- Awards: Fellow of the Institution of Professional Engineers New Zealand

Academic background
- Alma mater: University of Nottingham
- Thesis: The development of a sand wave (1991);

Academic work
- Institutions: University of Otago

= Sarah Wakes =

English New Zealand engineer and academic

Sarah Jane Wakes is an English-born New Zealand applied mathematician and engineer, and is a full professor at the University of Otago. She is the first woman to be head of the Department of Mathematics and Statistics at the university.

==Academic career==

Wakes was born in England. Wakes completed a PhD titled The development of a sand wave at the University of Nottingham in 1991. Wakes was a chartered engineer and marine engineer in the UK, and through the UK Institute of Marine Engineering, Science and Technology is also a chartered engineer in New Zealand. Wakes joined the University of Otago in 2002, initially in the design department, then in applied sciences. Wakes has also been the director of the university's Clothing and Textile Sciences programme. In 2021 Wakes was appointed as the head of the Department of Mathematics and Statistics. She was the first woman to lead the department in the university's 150-year history. Wakes was appointed a full professor in 2024, and as of 2024 is a member of the university Senate.

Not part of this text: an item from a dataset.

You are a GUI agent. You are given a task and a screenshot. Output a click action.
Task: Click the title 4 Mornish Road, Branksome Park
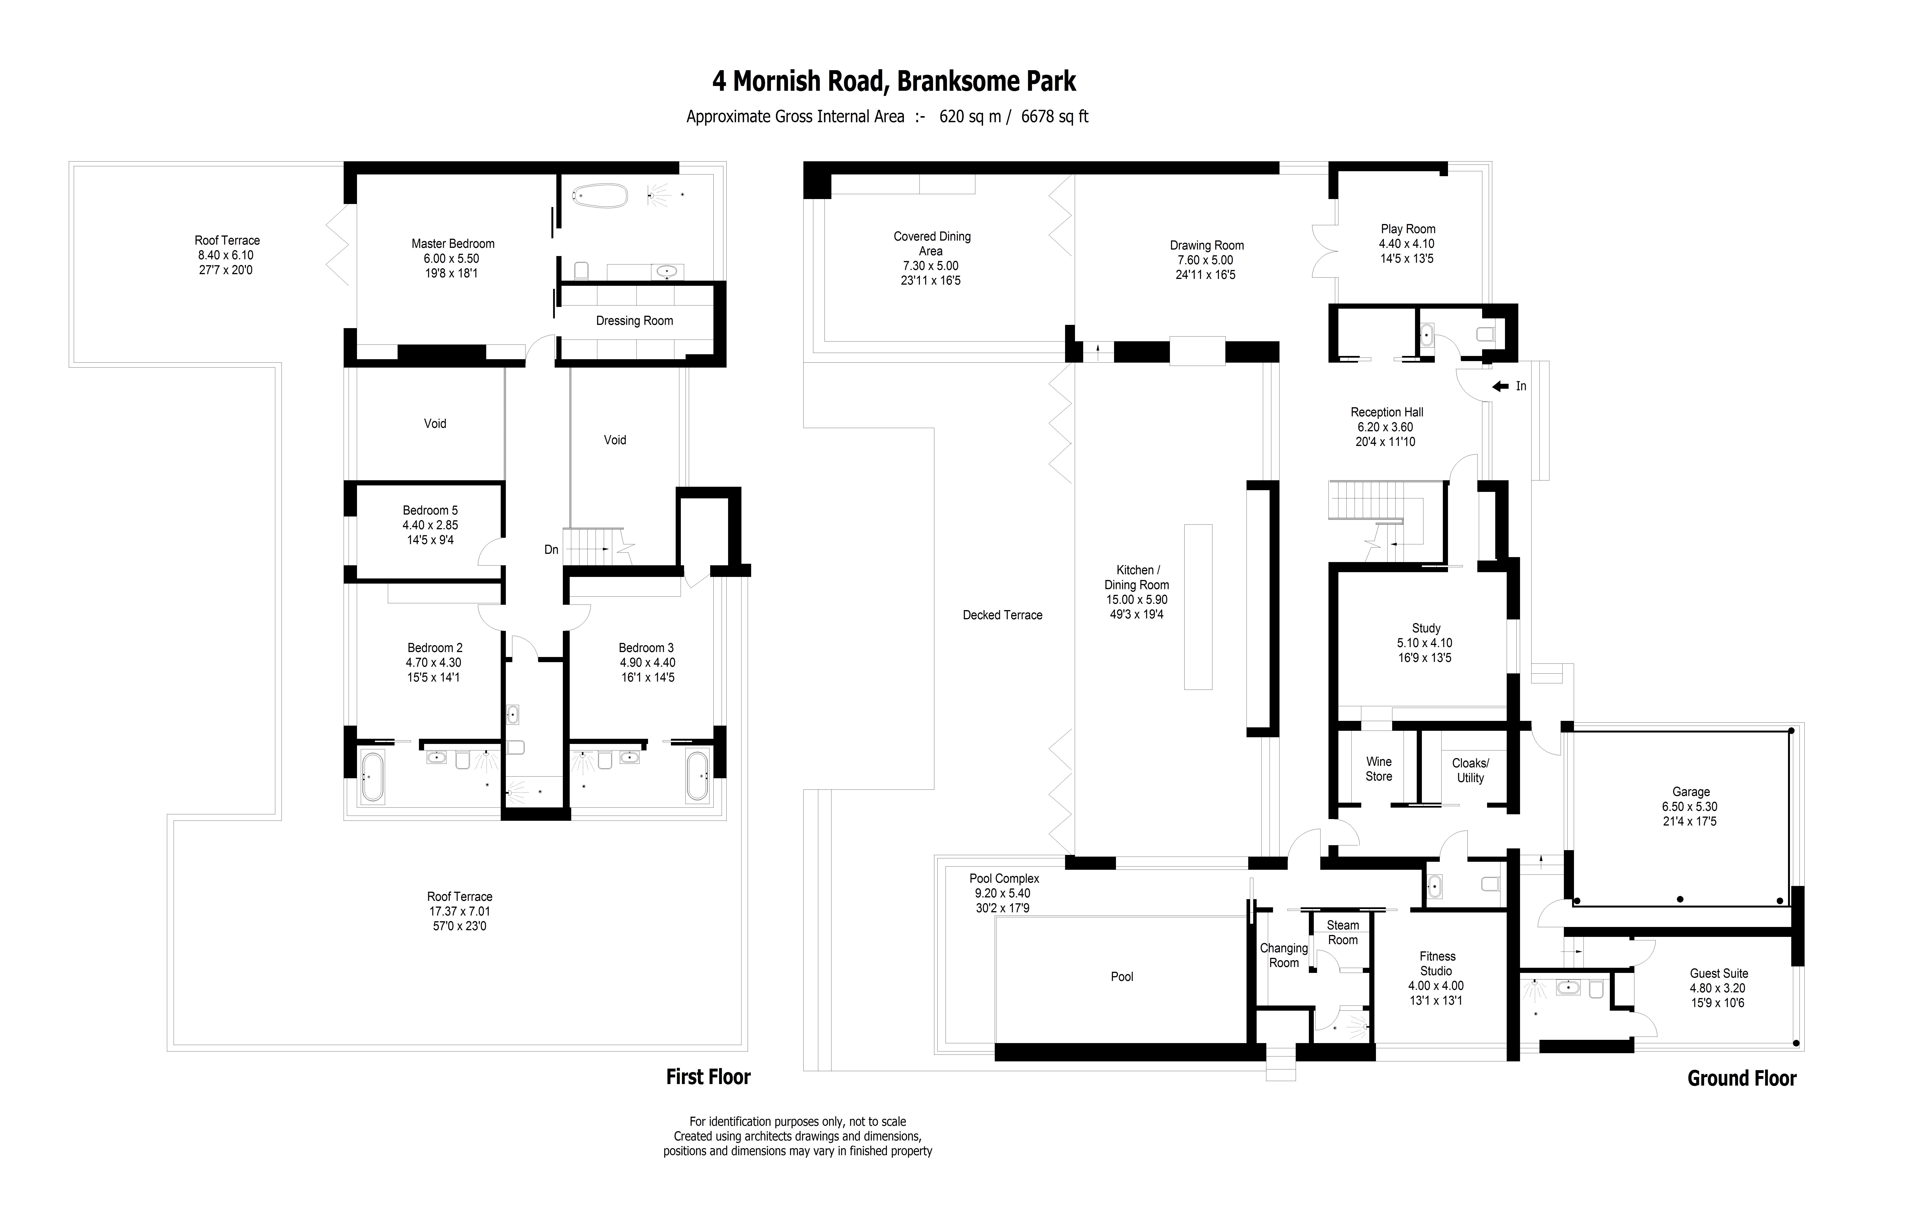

Wakes is considered an expert on computational fluid dynamics, and has researched coastal management, engineering design and wind flow over geomorphology such as dunes. She is also interested in sedimentation effects. Wakes is part of a Plant & Food Research-led MBIE-funded project researching design of aquaculture structures for the open ocean. She also works on the sustainability of materials.

In 2022 Wakes was elected as a Fellow of Engineering New Zealand, in recognition of her contribution to engineering education.